> **WORK TO BE COMPLETED**:
Write out, word for word, every line from the one containing "Open the @narendramodi handle link" through the last line of the records below, both ends included.

Pixel coordinate grounding data:
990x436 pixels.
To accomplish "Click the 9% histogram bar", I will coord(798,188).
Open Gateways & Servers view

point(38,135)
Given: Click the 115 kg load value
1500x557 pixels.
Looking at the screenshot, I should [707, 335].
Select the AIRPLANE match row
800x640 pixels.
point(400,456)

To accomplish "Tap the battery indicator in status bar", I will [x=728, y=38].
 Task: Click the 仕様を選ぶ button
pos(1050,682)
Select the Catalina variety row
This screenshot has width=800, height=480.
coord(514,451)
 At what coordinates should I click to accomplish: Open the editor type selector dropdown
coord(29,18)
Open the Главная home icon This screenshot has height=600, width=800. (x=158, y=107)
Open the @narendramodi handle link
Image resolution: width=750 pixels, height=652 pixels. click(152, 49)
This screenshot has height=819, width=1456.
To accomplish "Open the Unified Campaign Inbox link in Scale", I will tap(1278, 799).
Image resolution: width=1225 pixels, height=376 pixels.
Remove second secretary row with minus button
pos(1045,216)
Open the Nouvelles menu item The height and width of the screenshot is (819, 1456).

> **ANSWER BELOW**:
Open the @narendramodi handle link
Image resolution: width=750 pixels, height=652 pixels. click(152, 49)
This screenshot has height=819, width=1456.
To accomplish "Open the Unified Campaign Inbox link in Scale", I will tap(1278, 799).
Image resolution: width=1225 pixels, height=376 pixels.
Remove second secretary row with minus button
pos(1045,216)
Open the Nouvelles menu item The height and width of the screenshot is (819, 1456).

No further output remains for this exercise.